> WHAT THIS TASK INVOLVES
Across the listing that follows, establish how many lines contain the string "computer" and provide that number by itself.

> DATA LISTING
*** Begin section ***

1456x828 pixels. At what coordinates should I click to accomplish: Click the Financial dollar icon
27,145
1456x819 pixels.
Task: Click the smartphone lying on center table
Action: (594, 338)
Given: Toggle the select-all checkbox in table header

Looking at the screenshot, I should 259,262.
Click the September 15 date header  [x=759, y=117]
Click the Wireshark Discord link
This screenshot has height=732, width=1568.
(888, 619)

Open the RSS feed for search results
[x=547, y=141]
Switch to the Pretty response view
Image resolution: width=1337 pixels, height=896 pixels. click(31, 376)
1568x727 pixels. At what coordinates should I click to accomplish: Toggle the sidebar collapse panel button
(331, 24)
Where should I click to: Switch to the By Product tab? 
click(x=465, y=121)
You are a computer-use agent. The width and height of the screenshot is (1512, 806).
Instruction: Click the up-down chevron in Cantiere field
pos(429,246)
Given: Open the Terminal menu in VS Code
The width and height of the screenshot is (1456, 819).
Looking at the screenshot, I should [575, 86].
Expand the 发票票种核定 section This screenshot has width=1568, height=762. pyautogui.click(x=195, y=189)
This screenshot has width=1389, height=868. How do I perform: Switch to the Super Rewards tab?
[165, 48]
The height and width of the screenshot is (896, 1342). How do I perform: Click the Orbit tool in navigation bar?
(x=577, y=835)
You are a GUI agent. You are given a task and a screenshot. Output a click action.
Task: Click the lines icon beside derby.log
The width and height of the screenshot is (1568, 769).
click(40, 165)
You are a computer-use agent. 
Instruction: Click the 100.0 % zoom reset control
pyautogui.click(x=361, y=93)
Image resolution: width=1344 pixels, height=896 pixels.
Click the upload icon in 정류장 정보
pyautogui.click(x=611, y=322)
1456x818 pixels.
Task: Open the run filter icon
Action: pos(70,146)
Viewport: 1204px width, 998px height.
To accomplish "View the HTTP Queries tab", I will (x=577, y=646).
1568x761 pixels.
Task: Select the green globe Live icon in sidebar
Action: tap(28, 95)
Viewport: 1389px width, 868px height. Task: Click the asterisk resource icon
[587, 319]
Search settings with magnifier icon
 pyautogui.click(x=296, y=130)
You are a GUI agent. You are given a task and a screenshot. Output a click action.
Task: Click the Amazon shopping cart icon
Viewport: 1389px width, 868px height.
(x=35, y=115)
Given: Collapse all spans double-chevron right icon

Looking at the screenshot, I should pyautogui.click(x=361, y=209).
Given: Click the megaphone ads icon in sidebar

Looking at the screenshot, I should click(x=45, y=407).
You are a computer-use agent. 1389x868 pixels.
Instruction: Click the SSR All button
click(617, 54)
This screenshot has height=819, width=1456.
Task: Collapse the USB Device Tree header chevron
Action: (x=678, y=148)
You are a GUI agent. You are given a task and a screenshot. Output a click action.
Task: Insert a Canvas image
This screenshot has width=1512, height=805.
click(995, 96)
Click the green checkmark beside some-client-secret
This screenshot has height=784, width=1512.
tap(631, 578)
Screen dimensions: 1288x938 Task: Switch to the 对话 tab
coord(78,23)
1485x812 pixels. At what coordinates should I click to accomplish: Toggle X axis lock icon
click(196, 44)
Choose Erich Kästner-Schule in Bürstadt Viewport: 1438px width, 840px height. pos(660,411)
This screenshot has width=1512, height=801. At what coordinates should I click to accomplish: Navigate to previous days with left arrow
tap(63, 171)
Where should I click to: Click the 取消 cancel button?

*** End section ***

> ANSWER FOR THE TASK
3